GW: Ja, man muß es erst einmal so werten, wiewohl ich mir unsicher bin, weil die AfD so viele Wandlungen in den letzten Monaten durchgemacht hat. Ich glaube, man probiert dort aus, wo die Grenzen liegen und was man in diesem Land wieder sagen kann. Die Verschiebung der Grenze nach rechts ist ein wichtiges Anliegen der AfD, wobei ich allerdings nicht weiß, wer das dort als Strategie begreift. Es gibt den rechten Flügel um Leute wie Björn Höcke und André Poggenburg und solche, die genau in diese Richtung gehen wollen. Und es gibt Leute wie Frauke Petry oder Jörg Meuthen, die einfach schauen, was opportun ist, womit sich Mehrheiten organisieren lassen und wie sie auf gesellschaftliche Stimmungen rekurrieren können. Insofern bin ich mir nicht sicher, ob die AfD als Ganzes zu einem völkischen Nationenbegriff zurückwill mit allem, was da mitschwingt. Es scheint, was für Parteien der radikalen Rechten immer wichtig war, auch darum zu gehen, diese Tabugrenzen zu brechen und die Starre des politisch Korrekten zum eigenen Vorteil auszuspielen. Das spielt meines Erachtens auch eine sehr große Rolle, darf aber nicht dazu führen, daß man das inhaltlich unterschätzt und nicht glaubt, daß sie das, was sie verkünden, eventuell auch umsetzen würden.

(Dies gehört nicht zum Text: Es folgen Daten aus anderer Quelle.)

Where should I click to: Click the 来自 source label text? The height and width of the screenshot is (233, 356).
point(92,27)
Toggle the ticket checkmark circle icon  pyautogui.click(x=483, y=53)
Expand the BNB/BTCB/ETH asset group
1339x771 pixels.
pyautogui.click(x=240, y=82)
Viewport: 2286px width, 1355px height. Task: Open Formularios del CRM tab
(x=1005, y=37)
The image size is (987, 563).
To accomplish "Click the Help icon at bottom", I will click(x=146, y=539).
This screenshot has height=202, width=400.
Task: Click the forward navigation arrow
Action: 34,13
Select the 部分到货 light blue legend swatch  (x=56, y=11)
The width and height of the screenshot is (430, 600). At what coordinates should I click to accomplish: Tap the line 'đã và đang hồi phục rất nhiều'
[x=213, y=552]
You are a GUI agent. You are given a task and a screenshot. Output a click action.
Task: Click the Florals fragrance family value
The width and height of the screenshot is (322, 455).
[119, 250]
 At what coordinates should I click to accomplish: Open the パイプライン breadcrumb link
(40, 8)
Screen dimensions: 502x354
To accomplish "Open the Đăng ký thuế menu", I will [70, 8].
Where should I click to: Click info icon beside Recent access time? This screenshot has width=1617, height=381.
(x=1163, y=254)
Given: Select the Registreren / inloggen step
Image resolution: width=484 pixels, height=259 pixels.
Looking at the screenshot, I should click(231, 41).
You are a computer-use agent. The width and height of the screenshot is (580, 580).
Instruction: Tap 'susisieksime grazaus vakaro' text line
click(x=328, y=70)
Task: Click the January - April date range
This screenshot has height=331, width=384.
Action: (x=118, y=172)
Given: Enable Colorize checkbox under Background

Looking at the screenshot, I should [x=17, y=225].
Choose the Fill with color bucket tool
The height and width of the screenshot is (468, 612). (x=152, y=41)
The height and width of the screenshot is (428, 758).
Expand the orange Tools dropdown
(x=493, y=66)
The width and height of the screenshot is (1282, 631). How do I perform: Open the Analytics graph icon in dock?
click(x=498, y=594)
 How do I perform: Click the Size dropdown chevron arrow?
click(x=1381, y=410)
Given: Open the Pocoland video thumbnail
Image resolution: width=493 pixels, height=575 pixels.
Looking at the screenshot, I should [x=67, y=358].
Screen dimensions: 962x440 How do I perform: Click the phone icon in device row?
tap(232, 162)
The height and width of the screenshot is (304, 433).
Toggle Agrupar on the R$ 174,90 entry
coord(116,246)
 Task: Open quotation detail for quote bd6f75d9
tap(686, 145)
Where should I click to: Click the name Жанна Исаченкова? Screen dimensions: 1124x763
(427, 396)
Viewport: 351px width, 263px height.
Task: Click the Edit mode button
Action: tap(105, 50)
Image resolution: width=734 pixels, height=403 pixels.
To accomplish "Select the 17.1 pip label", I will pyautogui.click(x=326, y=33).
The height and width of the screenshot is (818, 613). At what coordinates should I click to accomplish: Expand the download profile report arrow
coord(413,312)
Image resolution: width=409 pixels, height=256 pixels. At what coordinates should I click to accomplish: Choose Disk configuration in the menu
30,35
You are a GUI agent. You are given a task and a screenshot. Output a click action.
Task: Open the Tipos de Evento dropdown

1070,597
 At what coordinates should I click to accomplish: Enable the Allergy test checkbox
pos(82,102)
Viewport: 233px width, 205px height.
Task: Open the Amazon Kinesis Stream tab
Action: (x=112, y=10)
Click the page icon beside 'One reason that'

SB: Häufig wird gegen "Gutmenschen" zu Felde gezogen, weil sie angeblich "politisch korrekt" wären. Wie weit ist der Begriff des politisch Korrekten deiner Ansicht nach von rechter Demagogie okkupiert?

GW: Generell ist das ein demagogisch benutzter Begriff von rechts, der bestimmte emanzipatorische Standards im Umgang mit Minderheiten, mit vermeintlich schwachen Gruppen in der Gesellschaft in Frage stellen soll. Insofern hat das eine inhaltliche Dimension. Nichtsdestotrotz finde ich, daß man den Begriff "politische Korrektheit" auch in einem neutralen Sinne noch benutzen kann. Auch in linken Debatten gibt es bestimmte Tabus, bestimmte Fragen können schwer gestellt werden, weil sie vermeintlich gegen korrekte Ansichten oder gegen Common sense-Wahrheiten verstoßen. Das ist natürlich ein Problem, und da versucht die Rechte, den Finger in die Wunde vorhandener Tabuzonen zu legen. Das geschieht überall, aber generell wird es von der Rechten genutzt, um gesellschaftliche Standards, die in den letzten Jahren in einem linksliberalen Diskurs mühsam erarbeitet wurden, aktiv in Frage zu stellen und sie vor allen Dingen gegen schwache Gruppen und Minderheiten in diesem Land zu wenden, auf deren Kosten dieser Kampf gegen eine angebliche politische Korrektheit natürlich am Ende geht.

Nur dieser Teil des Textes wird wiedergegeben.